- Rows of pointing data
# # # # #
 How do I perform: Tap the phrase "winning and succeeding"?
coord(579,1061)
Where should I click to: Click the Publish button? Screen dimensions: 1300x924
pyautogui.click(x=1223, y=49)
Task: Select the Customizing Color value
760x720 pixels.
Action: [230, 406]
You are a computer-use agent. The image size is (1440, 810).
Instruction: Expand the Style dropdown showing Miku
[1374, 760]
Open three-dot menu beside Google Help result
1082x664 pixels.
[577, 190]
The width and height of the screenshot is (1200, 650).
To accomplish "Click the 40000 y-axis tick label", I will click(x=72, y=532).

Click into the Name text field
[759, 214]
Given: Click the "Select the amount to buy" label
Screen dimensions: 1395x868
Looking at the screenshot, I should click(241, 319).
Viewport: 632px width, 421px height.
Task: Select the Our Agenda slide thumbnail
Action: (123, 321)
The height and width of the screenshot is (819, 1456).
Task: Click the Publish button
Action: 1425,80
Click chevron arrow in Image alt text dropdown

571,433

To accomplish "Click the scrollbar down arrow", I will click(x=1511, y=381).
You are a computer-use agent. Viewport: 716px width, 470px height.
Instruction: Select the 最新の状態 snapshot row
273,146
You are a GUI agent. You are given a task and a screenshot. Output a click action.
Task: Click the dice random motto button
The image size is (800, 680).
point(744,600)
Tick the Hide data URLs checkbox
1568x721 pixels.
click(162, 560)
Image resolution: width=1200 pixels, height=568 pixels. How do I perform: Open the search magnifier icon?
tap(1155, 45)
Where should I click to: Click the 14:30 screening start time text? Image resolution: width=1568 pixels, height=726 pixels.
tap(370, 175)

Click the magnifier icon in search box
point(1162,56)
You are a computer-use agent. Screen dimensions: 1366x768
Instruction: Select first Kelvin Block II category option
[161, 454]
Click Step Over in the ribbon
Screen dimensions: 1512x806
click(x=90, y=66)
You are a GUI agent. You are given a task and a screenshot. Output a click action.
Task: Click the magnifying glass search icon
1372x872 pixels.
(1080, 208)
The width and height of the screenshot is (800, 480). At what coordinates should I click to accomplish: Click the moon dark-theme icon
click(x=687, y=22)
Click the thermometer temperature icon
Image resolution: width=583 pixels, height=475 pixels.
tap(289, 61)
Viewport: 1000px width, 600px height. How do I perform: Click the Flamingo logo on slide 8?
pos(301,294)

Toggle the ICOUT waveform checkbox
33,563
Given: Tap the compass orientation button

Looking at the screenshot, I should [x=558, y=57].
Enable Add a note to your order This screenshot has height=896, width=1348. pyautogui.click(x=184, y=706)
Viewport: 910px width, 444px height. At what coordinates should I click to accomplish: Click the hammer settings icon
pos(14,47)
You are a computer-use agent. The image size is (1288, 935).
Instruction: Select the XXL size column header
# # # # #
Recast the stretch from the line containing "Toggle the ICOUT waveform checkbox" through the line containing "Enable Add a" as a Markdown table with columns headed Row and Line. Skip blank lines and give each remaining line its own numbered row.

| Row | Line |
|---|---|
| 1 | Toggle the ICOUT waveform checkbox |
| 2 | 33,563 |
| 3 | Given: Tap the compass orientation button |
| 4 | Looking at the screenshot, I should [x=558, y=57]. |
| 5 | Enable Add a note to your order This screenshot has height=896, width=1348. pyautogui.click(x=184, y=706) |